The Sutton book does not mention what the initial estimate is for q*(a) before the first reward is received. In this code repo that seems to go along with the book: Sutton code repo

They have initialized it with 0 per snippet below:

def __init__(self, kArm=10, epsilon=0., initial=0., stepSize=0.1, sampleAverages=False, UCBParam=None,
                 gradient=False, gradientBaseline=False, trueReward=0.):

But the explanation for Figure 2.1 that shows the distribution of rewards for the 10 arms of the bandit says,

Figure 2.1: An example bandit problem from the 10-armed testbed. The true value q ⇤ (a) of each of the ten actions was selected according to a normal distribution with mean zero and unit variance, and then the actual rewards were selected according to a mean q ⇤ (a) unit variance normal distribution, as suggested by these gray distributions.

So should I initialize instead with np.random.randn()?

Edit: The distribution

Topic randomized-algorithms reinforcement-learning

Category Data Science


The description you quote explains how the true values will be set in the test when setting up a test run. This is necessary to fully state how the test works.

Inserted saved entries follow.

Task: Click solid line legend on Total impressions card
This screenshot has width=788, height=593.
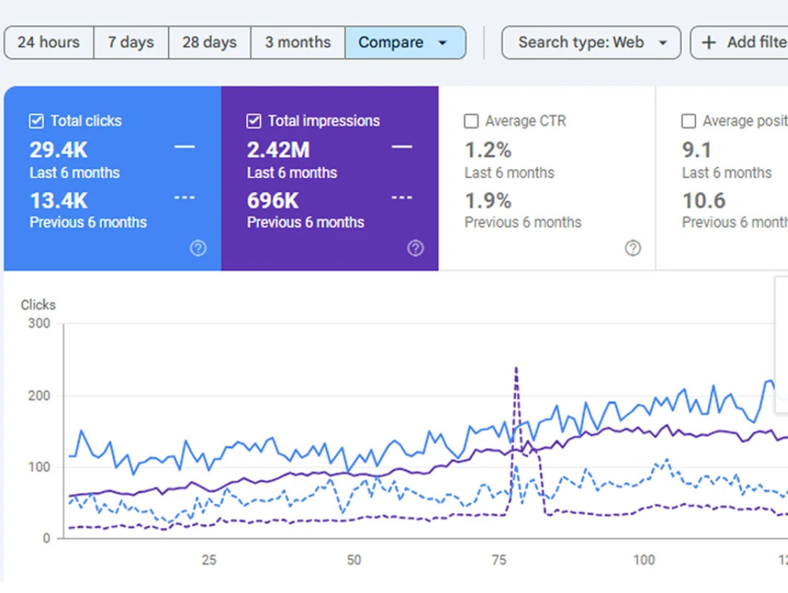Action: [x=402, y=147]
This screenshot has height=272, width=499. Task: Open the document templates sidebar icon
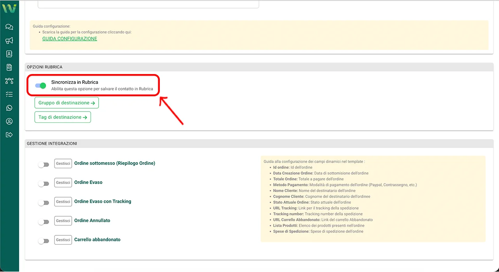[x=9, y=67]
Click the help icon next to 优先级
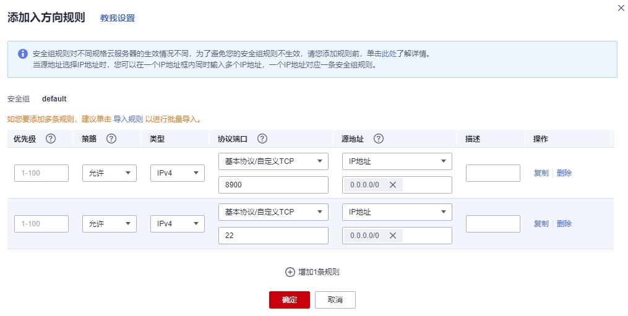The height and width of the screenshot is (316, 628). click(x=51, y=139)
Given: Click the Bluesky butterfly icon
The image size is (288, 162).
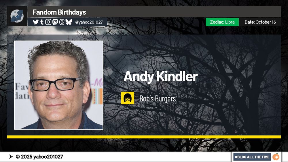Looking at the screenshot, I should point(69,22).
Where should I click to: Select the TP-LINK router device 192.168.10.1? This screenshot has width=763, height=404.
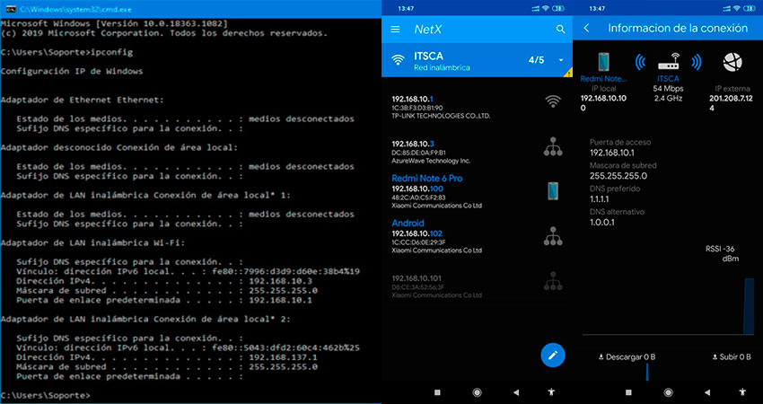[x=449, y=107]
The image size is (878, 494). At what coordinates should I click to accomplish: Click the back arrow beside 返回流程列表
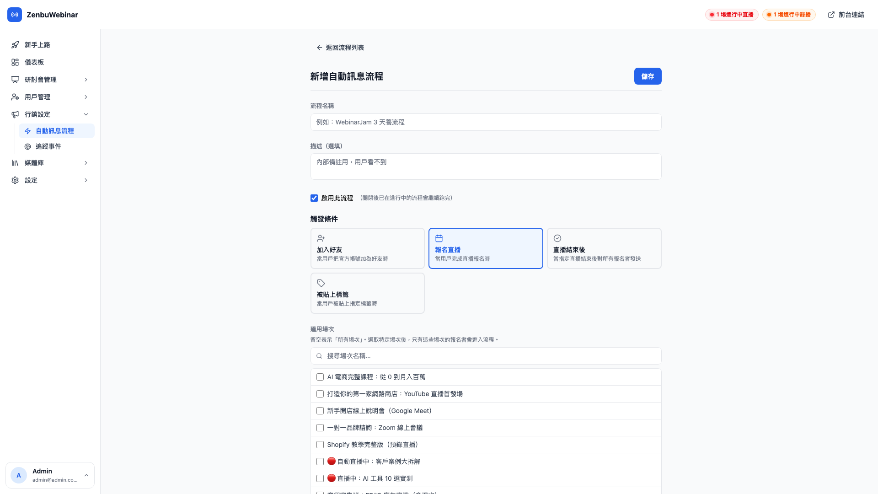(x=320, y=48)
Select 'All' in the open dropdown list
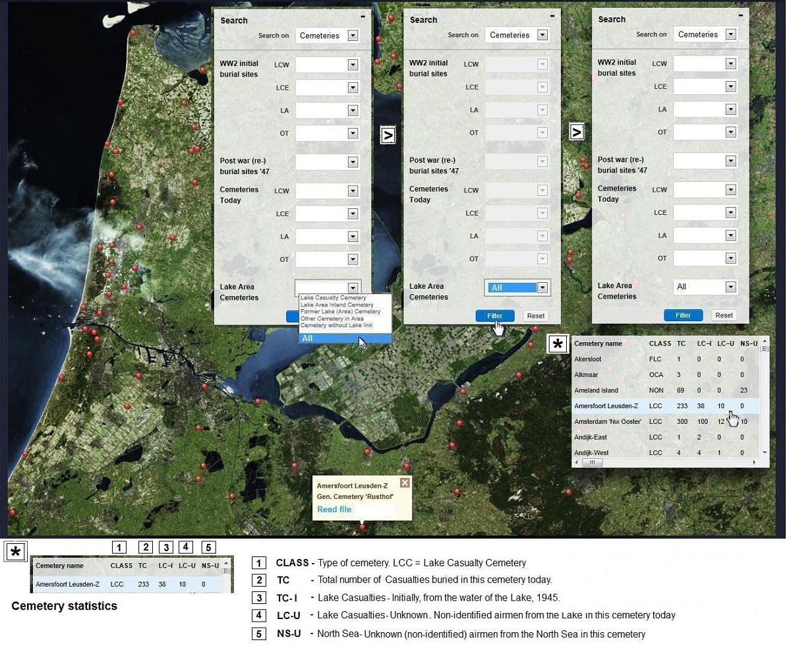The image size is (787, 652). pyautogui.click(x=345, y=338)
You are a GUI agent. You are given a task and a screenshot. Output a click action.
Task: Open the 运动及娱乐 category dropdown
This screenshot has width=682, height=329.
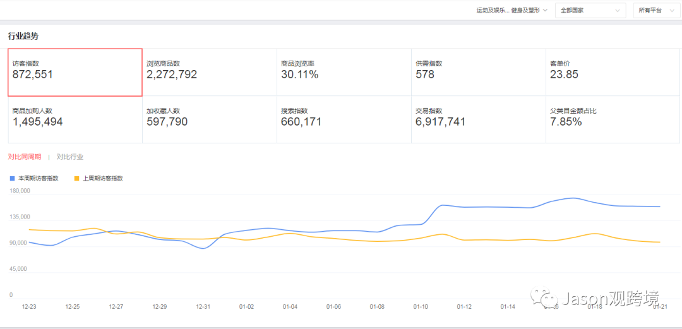(x=512, y=11)
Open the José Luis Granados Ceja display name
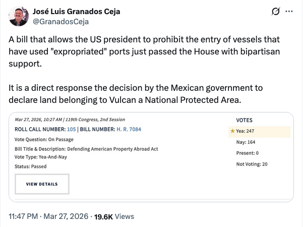 click(75, 11)
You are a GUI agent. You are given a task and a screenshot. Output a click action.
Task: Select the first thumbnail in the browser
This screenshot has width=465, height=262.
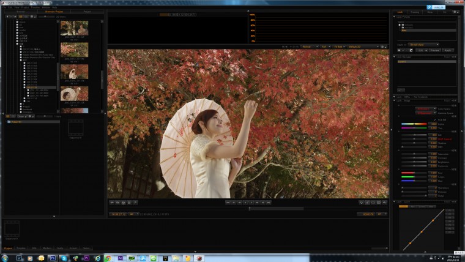74,28
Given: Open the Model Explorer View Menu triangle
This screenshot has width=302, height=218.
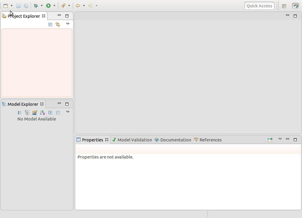Looking at the screenshot, I should tap(68, 112).
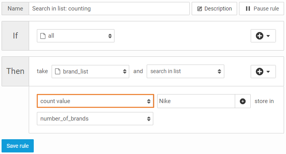This screenshot has width=286, height=154.
Task: Click the Save rule button
Action: [18, 146]
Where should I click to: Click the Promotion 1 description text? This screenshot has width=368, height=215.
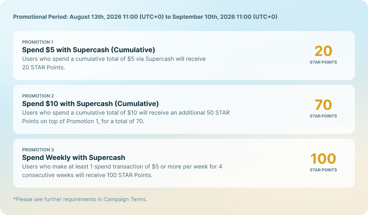pyautogui.click(x=114, y=63)
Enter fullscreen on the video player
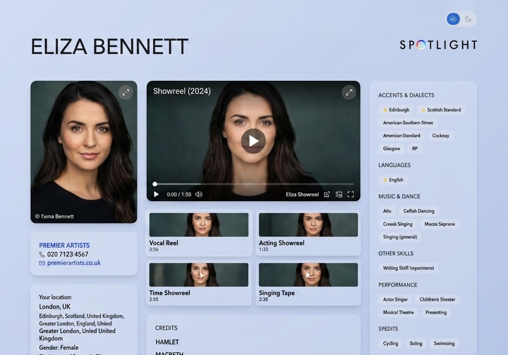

Initialisation of your estimates is a different issue. If you know something about the distributions of the true action values, then it would make sense to use that. For instance you could set all action values to the mean expected true value. Which is $0$. However, you may also use $0$ if you have no idea about true values, as it is a simple arbitrary value.

Setting the estimates to something using the same distribution is not unreasonable, as it that itself is an unbiased estimate of the same mean. However, it does not really serve you well here, because it adds variance to the initial estimates (as well as possibilty of them being closer to true values, they are equally likely to be worse) and on average slowing down some agent types slightly.